///-------------------------------------------------------------------------------------------------<br>
// File: Dataset Preparation.ipynb<br>
//<br>
// Author: Dakshvir Singh Rehill<br>
// Date: 14/10/2020<br>
//<br>
// Summary:	This notebook is used to generate the dataset from Spotify API<br>
///-------------------------------------------------------------------------------------------------
***

## Get Songs from Spotify API
***
1. Import spotipy package
2. Use spotipy to set up App Credentials
3. Search for each artist
5. Import pandas package
4. Create DataFrame with Artist Details
***

In [1]:
import spotipy
from spotipy.oauth2 import SpotifyClientCredentials
import numpy as np
import pandas as pd
from IPython.display import display
import lyricsgenius as lg
import nltk

In [2]:
words = set(nltk.corpus.words.words())
sp = spotipy.Spotify(auth_manager=SpotifyClientCredentials(client_id="7f839484fcf4450db86dcc9126cec5e1",\
                                client_secret="80e9b5a936a44b2880354a719ef54019", requests_timeout = None))
genius_connection = lg.Genius('KuT5Uj1s1SGxHfFQ7CuNNhIiV8K0P9_ZSdH76YfOh2-qflcWn-VJrY_YE8p9HPIA')

In [None]:
#get all possible genres and get songs of those genres
genres = sp.recommendation_genre_seeds()
genres = genres['genres']
tracks_by_genre = []
for genre in genres:
    tracks = sp.recommendations(seed_genres = [genre],country='CA',limit = 100)
    for track in tracks['tracks']:
        artist_list = []
        for artist_obj in track['artists']:
            artist_list.append(artist_obj['name'])
        track_dict = {'id' : track['id'] , 'name' : track['name'] , 'popularity' : track['popularity'], 'genre' : genre\
                     ,'album' : track['album']['name'], 'artists' : ';'.join(artist_list)}
        tracks_by_genre.append(track_dict)
tracks_by_genre_df = pd.DataFrame(tracks_by_genre)
tracks_by_genre_df.head()

In [None]:
tracks_by_genre_df.shape

In [None]:
song_features = []
track_ids = tracks_by_genre_df.id.tolist()
for i in range(0,len(track_ids) - 100,100):
    end_val = i + 100
    if end_val > len(track_ids):
        end_val = len(track_ids)
    audio_features_obj = sp.audio_features(tracks = track_ids[i:end_val])
= = = =
Description of the task>
Write the next part of the Spotify dataset notebook, starting right after its last line. The listing that comes next is from a different source.

Supplied material>
= = = =
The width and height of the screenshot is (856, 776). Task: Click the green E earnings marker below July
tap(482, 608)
= = = =
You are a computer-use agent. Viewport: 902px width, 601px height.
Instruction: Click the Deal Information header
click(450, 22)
= = = =
Response to the task>
    for audio_feature in audio_features_obj:
        if audio_feature is not None:
            features = {'id':audio_feature['id'],'key':audio_feature['key'],'mode':audio_feature['mode'],\
                        'time_signature':audio_feature['time_signature'],'acousticness':audio_feature['acousticness'],\
                        'danceability':audio_feature['danceability'],'energy':audio_feature['energy'],'instrumentalness':audio_feature['instrumentalness'],\
                        'liveness':audio_feature['liveness'],'loudness':audio_feature['loudness'],'speechiness':audio_feature['speechiness'],\
                        'valence':audio_feature['valence'],'tempo':audio_feature['tempo'],'duration_ms':audio_feature['duration_ms']}
            song_features.append(features)
song_features_df = pd.DataFrame(song_features)
song_features_df.shape

In [None]:
song_features_df.head()

## Remove Songs without Audio Features
***
1. Songs that have missing audio features can't be used in Dataset so will be removed
***

In [None]:
top_songs_df = pd.merge(tracks_by_genre_df,song_features_df, on = 'id')

In [None]:
top_songs_df.head()

In [None]:
top_songs_df.shape

In [None]:
unique_ids = top_songs_df.id.unique().tolist()
for id in unique_ids:
    index = top_songs_df.id == id
    if sum(index) == 1:
        continue
    genres = top_songs_df[index].genre.tolist()
    genres = [str(genre) for genre in genres]
    genre_val = ';'.join(genres)
    top_songs_df.loc[index,'genre'] = genre_val

In [None]:
top_songs_df.head()

In [None]:
top_songs_df.drop_duplicates(inplace=True)

In [3]:
top_songs_df = pd.read_csv('SongsByGenre.csv')

In [4]:
top_songs_df.shape

(10782, 19)

In [5]:
genius_connection.verbose = False
genius_connection.skip_non_songs = True
def get_lyrics(song,album):
    lyrics = np.nan
    try:
        song_data = genius_connection.search_song(song + " " + album)
    except:
        song_data = None
    if song_data is not None:
        lyrics = song_data.lyrics
        lyrics = " ".join(w for w in nltk.wordpunct_tokenize(lyrics) if w.lower() in words or not w.isalpha())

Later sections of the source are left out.